As it turns out, cotton is one of the most pesticide-dependent crops in use today, accounting for over 25% of the world’s pesticide pollution and contributing heavily to the contamination of ground water and soil. In other words, your “but-I-need-a-new-pair-of-jeans” habit may be encouraging the damage of local ecosystems across the world! Eeek.
The good news is that several designers are now producing denim lines made from 100% organic cotton. (Think washed dancing apple and grapes.) Like other organic products, this cotton is produced under strict processing regulations to ensure that it is free from any harmful toxins or chemicals. The result? All-natural jeans to satisfy your habit and help you treat the world a little more kindly.

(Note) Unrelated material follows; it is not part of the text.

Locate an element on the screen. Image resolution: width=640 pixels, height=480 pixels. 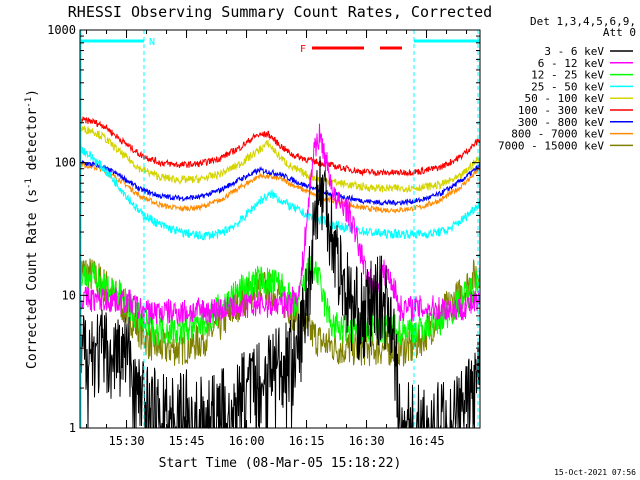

Levi’s has led the pack in the organic denim movement, when in comes to established, big-name jeans brands. The company introduced their “Levi’s Eco” line a few years ago, which are not only made entirely from organic cotton, but boast recycled zippers, rivets, and buttons and colored with a special dye made from potato starch, mimosa flower, and Marseille soap. The eco-friendly Levi’s are available in several popular fits and finishes and are embroidered with a lowercase "e" either inside the front pocket or at the bottom of the right leg of each jean to signify their green-ness.
The Levis Eco mid-rise bootcut ($68) has a great, modern silhouette and comes in three washes: midnight sheen, wendy (indigo with a soft yellow tint), and Abby (bleached-out blue).
New for spring are the Eco Skinny Jeans ($59), which are perfect in purple or one of their other pastel washes.
Boutique brand Loomstate also has a great selection of styles, fits and colors, ranging from skinny-leg pants to mini skirts. Loomstate’s Justice jean ($70), which has a bit of stretch and a classic bootcut leg, is best in the chic dirty dark wash.
Although I harbor a hippie streak, the idea of organic clothing initially gave me visions of scratchy hemp lounge pants in earth tones. This new wave is certain a welcome alternative and a move towards the positive. But all things considered, it seems to like there’s only one really effective way to go green: cut back on your clothing consumption! I propose you wear your jeans out and cut them into cute shorts when the knees rub bare. Now that’s an idea. Are you up for it? Let us know if you'd part with your favorite, but not so eco-friendly denim to go green.